Data for the task:

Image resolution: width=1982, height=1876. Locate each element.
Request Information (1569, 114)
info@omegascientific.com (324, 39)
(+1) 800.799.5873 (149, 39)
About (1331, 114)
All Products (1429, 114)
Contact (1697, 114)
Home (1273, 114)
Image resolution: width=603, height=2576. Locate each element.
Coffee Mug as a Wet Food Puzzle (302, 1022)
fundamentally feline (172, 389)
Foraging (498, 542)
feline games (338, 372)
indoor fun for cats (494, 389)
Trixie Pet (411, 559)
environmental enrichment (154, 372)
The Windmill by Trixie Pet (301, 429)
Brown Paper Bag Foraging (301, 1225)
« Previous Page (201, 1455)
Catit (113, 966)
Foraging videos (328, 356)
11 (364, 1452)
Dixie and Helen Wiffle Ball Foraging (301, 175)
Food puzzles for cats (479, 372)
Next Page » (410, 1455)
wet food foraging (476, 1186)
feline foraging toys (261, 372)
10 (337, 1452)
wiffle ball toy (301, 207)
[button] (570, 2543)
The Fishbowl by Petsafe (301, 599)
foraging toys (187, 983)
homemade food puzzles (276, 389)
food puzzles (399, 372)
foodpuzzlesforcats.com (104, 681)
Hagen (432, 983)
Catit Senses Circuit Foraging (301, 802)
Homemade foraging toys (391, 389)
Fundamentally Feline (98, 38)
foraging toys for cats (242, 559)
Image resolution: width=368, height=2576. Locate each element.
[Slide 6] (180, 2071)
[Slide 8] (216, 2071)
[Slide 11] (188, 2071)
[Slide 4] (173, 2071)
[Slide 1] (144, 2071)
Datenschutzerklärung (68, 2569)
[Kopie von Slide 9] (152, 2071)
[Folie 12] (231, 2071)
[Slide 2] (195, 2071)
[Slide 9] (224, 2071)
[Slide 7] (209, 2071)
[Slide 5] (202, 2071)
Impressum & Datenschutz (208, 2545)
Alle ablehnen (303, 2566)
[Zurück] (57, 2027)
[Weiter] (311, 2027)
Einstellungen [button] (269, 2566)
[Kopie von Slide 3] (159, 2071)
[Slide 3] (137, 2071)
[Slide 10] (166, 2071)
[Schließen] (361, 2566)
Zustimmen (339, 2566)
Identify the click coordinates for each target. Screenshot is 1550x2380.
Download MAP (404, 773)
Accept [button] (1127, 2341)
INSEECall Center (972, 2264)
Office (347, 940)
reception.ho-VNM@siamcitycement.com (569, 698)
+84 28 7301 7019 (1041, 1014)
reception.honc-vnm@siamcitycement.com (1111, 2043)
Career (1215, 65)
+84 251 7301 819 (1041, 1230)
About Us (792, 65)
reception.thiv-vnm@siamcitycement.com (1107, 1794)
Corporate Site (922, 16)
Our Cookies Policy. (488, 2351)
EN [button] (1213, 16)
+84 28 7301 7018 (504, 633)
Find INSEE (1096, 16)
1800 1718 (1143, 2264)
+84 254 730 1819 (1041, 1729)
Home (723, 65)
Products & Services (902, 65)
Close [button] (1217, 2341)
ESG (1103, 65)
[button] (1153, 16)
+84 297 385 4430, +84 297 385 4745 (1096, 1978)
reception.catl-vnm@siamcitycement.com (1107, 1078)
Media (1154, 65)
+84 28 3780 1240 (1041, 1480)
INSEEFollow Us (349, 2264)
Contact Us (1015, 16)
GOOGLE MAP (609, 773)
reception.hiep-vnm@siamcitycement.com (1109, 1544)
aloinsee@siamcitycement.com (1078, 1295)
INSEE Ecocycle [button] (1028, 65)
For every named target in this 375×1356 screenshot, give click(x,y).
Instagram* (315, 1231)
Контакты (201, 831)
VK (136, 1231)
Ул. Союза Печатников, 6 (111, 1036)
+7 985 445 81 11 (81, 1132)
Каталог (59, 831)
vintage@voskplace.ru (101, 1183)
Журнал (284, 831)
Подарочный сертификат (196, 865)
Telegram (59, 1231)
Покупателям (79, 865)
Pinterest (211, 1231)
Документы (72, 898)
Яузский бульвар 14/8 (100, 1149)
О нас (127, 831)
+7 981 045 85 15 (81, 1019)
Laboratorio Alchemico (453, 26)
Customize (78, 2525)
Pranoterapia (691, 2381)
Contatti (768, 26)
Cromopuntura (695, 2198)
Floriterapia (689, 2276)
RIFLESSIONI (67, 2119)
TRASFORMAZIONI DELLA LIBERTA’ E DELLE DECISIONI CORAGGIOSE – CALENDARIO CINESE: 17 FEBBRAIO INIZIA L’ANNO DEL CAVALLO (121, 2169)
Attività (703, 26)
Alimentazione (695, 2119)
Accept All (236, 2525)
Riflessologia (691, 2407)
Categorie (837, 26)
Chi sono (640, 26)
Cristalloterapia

Task to carry out: Give an exact copy of the lines above from the line with "[button] (1153, 16)" up to and including the line with "reception.hiep-vnm@siamcitycement.com (1109, 1544)", and leave everything else out.

Output:
[button] (1153, 16)
+84 297 385 4430, +84 297 385 4745 (1096, 1978)
reception.catl-vnm@siamcitycement.com (1107, 1078)
Media (1154, 65)
+84 28 3780 1240 (1041, 1480)
INSEEFollow Us (349, 2264)
Contact Us (1015, 16)
GOOGLE MAP (609, 773)
reception.hiep-vnm@siamcitycement.com (1109, 1544)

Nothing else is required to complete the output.